Cameron menggarap sekuel filmnya dengan tidak main-main. Hal itu tampak dari alokasi anggaran yang fantastis, hingga mencapai 400 juta dollar AS atau setara Rp 6,23 triliun. Angka tersebut menjadikannya film berbiaya produksi termahal di dunia untuk saat ini.
Menurut rencana, masih akan ada tiga film Avatar lagi yang akan menyusul dan digarap Cameron. Ketiga film lanjutannya itu direncanakan bakal rilis berturut-turut tahun 2024, 2026, dan 2028. The Way of Water sendiri diyakini juga bakal kembali mengulang sukses film pertamanya, yang berhasil menangguk pendapatan hingga hampir 3 miliar dollar AS atau setara Rp 46,8 triliun. Angka itu menjadikan film Avatar sebagai film tersukses sepanjang masa hingga kini.
Paham lautan
Berkat kecanggihan teknologi efek visual dan CGI terbaru, penggambaran dunia bawah laut The Way of Water sangat menakjubkan, apalagi saat ditonton dalam format film tiga dimensi. Pemandangan panorama bawah laut berikut beragam tanaman dan hewan maritim yang muncul sangat realistis dan seolah hadir nyata di mata penonton.
Adegan pertempuran dengan ledakan dan semburan api pun terasa jauh lebih realistis dibanding hal serupa di film pertamanya.

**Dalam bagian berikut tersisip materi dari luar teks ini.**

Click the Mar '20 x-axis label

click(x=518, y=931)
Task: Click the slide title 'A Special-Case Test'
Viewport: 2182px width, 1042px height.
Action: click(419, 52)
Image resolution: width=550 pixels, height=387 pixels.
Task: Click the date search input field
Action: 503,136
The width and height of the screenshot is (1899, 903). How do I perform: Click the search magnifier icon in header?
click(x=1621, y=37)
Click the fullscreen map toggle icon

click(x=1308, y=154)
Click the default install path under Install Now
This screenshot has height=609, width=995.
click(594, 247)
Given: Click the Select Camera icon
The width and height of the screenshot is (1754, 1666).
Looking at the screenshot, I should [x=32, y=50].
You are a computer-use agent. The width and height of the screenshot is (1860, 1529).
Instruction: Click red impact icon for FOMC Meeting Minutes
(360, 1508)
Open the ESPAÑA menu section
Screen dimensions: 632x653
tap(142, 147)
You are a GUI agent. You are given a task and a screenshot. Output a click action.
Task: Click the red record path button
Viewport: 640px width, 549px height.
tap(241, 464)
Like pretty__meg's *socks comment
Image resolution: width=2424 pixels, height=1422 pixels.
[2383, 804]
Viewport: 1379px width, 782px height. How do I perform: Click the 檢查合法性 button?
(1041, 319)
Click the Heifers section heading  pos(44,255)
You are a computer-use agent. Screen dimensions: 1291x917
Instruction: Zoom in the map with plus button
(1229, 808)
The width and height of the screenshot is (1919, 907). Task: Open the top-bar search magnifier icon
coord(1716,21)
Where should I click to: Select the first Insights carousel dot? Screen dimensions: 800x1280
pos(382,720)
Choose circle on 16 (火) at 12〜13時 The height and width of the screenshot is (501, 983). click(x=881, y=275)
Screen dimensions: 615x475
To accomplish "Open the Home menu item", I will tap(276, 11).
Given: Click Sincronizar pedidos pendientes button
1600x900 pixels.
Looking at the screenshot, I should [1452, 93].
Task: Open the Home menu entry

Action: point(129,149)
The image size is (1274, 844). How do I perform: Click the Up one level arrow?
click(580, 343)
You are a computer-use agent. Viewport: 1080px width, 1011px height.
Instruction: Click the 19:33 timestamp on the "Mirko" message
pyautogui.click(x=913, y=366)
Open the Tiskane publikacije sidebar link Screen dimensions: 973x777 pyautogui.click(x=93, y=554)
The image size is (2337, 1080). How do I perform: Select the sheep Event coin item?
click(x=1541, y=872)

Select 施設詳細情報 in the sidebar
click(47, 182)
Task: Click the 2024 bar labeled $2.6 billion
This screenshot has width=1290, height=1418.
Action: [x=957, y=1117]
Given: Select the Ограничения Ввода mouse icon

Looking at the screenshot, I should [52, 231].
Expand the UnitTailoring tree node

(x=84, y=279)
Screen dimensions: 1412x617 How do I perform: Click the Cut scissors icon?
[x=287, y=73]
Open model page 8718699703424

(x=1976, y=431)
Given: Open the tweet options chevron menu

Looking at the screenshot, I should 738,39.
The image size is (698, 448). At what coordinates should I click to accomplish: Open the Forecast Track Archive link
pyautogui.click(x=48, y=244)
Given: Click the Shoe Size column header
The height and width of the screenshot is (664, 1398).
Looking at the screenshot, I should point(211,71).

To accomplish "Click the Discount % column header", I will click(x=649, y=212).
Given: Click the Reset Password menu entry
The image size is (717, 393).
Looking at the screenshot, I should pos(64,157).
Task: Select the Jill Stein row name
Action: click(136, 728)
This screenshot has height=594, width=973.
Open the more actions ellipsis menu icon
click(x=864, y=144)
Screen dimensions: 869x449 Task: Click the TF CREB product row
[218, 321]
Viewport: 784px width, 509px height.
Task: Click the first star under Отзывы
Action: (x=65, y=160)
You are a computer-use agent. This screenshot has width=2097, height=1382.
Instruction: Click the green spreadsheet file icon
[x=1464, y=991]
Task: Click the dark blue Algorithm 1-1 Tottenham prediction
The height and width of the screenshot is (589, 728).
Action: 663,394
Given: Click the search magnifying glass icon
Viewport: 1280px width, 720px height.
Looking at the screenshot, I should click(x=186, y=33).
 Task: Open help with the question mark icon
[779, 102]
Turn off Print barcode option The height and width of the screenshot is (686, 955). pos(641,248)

Untuk menghasilkan karya-karya filmnya yang fenomenal selama ini, Cameron memang dikenal tak pernah setengah-setengah termasuk dalam memanfaatkan dan mendorong pemanfaatan teknologi efek visual tercanggih terkini.
Hal itu dapat dilihat dari sejumlah karya film suksesnya, seperti The Terminator (1984), Aliens (1986), The Abyss (1989), Terminator 2: Judgement Day (1991), True Lies (1994), dan Titanic (1997). Meski demikian, Cameron juga tetap memastikan kecanggihan efek visual yang dipakai tak sampai mengganggu penampilan dan emosi para pemainnya apalagi jalannya cerita.
Penggambaran dunia bawah laut yang indah dan sangat rinci di filmnya ini mencerminkan kecintaan Cameron terhadap dunia kemaritiman. Dylan Cole dari bagian rancangan produksi, yang ditunjuk langsung oleh Cameron, mengaku harus berhati-hati dalam mendesain lautan Pandora di film ini.
”Dalam mendesain lautan Pandora ini kami tahu kami memiliki tantangan besar. Pertama, sutradara kami James Cameron sangat menguasai dan tahu lebih banyak tentang lautan dari siapa pun,” ujar Cole.
Cole mengacu pada petualangan solo Cameron sebelumnya, yang berhasil memecahkan rekor penyelaman ke titik terdalam bumi, Palung Mariana, pada tahun 2012. Petualangan solo itu bahkan didokumentasikan oleh Cameron dalam sebuah film dokumenter di National Geographic berjudul James Cameron's Deepsea Challenge (2014).